Prompt:
Look through the listing below and count the lines holding "blue". Reply with the number alone.

***** Exercise inputs *****

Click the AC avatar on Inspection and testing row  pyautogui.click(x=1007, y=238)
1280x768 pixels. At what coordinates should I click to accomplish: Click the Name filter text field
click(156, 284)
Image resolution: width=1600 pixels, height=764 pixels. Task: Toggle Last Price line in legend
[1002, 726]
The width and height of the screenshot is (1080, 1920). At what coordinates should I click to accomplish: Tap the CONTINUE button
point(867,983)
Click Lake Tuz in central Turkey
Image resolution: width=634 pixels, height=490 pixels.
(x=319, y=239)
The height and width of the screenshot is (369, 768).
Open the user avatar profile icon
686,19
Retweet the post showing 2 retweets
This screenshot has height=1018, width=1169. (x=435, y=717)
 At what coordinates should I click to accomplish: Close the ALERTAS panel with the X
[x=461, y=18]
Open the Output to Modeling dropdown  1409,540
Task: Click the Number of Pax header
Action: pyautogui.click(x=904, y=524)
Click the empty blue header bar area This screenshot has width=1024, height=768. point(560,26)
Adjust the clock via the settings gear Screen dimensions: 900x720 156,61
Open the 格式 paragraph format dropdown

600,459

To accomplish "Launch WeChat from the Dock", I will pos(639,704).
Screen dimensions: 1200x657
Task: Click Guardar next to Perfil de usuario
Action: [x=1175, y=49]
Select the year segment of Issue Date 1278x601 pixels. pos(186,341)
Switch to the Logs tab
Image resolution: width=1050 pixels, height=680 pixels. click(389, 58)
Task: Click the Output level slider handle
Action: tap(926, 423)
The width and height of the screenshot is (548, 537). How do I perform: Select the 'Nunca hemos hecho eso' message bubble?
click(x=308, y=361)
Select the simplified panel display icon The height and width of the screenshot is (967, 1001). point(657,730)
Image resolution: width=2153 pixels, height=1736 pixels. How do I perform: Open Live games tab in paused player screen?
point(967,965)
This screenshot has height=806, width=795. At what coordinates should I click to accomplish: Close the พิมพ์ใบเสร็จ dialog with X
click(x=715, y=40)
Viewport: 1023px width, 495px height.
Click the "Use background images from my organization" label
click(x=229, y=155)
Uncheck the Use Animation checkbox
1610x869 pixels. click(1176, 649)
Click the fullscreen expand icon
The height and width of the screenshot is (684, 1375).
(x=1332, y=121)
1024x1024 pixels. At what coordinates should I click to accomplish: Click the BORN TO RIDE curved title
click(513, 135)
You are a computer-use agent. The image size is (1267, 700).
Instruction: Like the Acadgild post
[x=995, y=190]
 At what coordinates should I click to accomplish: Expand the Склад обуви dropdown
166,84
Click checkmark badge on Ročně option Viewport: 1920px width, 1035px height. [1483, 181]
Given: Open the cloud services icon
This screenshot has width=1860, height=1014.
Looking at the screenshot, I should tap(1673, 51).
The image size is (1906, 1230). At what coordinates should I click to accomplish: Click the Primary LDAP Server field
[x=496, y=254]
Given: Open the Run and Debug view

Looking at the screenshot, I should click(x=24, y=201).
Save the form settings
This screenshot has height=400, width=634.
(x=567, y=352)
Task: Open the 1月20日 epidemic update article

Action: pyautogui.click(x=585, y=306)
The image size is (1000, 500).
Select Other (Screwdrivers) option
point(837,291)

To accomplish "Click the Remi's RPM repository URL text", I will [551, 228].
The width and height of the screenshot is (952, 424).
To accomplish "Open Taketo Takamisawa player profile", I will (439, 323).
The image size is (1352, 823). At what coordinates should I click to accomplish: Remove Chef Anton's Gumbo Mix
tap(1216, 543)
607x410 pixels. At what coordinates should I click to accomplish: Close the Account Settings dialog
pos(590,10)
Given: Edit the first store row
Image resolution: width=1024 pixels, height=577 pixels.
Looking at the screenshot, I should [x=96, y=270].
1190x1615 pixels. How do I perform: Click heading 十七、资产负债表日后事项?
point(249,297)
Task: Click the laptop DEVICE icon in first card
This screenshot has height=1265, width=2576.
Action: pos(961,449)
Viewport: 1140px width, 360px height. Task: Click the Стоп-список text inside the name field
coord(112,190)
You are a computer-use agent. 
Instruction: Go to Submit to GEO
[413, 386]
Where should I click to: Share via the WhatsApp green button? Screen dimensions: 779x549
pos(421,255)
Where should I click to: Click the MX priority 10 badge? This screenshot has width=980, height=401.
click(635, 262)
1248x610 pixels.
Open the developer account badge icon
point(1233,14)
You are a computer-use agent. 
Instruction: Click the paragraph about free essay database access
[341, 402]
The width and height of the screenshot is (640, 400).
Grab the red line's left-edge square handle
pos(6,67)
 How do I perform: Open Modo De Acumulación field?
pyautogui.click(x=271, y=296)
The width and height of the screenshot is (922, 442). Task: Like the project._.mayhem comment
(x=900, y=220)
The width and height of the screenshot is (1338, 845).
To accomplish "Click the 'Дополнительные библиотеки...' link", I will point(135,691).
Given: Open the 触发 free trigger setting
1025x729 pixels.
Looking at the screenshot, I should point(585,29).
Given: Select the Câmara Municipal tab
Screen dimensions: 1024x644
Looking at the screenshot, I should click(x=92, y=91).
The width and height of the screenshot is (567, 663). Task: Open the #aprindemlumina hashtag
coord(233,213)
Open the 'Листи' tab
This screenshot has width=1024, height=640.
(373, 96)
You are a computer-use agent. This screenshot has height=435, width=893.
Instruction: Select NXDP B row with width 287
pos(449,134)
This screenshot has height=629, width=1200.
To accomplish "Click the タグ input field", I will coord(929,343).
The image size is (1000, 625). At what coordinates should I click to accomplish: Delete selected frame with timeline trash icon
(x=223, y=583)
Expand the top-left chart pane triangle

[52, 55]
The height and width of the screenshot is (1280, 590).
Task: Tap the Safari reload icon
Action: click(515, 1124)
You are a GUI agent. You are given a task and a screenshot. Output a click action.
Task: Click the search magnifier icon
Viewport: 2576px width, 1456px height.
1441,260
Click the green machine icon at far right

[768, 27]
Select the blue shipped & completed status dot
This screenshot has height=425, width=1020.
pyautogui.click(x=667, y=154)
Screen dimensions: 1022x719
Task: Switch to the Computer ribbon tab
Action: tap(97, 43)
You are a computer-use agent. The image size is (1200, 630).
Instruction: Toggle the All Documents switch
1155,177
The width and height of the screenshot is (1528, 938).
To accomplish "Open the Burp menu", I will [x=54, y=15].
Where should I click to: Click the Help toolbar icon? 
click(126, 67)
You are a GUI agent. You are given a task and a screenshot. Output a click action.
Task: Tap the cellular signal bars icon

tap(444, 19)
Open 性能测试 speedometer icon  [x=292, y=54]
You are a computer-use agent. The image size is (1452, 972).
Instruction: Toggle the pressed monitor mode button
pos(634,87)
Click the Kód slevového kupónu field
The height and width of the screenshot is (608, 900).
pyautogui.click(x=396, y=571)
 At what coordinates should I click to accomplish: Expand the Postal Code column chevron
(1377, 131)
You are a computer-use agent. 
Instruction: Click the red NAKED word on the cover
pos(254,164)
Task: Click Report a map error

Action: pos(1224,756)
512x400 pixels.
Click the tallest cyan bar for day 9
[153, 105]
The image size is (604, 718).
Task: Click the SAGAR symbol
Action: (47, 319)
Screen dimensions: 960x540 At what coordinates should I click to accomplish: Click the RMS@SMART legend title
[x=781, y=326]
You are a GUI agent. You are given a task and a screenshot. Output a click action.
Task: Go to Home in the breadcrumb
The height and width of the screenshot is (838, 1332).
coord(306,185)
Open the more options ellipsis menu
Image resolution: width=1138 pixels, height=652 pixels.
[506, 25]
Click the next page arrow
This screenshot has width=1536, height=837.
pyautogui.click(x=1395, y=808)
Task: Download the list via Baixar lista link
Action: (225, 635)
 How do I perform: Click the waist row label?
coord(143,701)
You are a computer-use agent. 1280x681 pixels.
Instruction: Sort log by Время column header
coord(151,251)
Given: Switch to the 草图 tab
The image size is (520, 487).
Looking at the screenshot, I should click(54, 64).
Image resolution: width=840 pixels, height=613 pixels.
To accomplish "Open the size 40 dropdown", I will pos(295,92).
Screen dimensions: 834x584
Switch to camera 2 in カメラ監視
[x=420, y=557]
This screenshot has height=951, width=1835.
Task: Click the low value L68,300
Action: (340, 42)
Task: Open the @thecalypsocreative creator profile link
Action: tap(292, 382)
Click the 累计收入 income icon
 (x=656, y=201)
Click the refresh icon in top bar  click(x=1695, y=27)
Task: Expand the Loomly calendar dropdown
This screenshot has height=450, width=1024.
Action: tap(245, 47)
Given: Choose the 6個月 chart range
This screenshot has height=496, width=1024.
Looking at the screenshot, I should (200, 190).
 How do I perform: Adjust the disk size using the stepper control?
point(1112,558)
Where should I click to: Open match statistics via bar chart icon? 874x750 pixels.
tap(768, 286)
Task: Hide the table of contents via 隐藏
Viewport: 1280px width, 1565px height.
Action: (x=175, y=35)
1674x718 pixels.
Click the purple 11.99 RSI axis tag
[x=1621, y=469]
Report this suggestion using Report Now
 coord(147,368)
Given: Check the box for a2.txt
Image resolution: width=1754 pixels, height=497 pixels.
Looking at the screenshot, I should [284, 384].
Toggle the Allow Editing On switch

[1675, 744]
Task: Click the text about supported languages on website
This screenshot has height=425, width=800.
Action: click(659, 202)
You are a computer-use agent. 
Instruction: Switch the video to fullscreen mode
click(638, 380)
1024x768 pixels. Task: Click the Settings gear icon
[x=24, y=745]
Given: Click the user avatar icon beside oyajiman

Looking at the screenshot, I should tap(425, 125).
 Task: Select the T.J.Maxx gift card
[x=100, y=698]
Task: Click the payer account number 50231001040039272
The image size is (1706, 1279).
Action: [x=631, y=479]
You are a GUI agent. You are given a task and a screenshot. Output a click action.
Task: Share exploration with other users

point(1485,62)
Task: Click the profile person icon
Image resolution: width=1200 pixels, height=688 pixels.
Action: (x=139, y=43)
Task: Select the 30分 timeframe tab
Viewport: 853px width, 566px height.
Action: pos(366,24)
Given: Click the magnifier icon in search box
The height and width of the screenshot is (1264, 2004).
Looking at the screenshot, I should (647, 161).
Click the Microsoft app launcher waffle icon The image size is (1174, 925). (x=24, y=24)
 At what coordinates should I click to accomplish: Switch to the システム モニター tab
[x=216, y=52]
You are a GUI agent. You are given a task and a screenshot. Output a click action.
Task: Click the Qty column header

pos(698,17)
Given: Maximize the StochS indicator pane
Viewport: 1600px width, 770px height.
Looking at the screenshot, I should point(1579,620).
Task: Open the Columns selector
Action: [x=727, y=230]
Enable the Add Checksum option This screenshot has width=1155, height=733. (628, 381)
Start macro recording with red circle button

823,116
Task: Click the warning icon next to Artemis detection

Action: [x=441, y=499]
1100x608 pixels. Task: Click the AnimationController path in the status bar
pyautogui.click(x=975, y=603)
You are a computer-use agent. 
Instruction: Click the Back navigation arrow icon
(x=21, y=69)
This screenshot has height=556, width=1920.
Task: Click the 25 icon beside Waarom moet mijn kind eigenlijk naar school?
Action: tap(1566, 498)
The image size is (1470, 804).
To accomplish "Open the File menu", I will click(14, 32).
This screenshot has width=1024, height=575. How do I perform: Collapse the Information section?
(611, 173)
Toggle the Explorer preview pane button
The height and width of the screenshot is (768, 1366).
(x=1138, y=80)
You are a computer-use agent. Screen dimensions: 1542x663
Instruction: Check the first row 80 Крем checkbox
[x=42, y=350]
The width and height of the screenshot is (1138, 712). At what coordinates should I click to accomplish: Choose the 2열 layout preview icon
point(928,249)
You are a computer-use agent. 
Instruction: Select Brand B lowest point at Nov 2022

*****

The answer:
2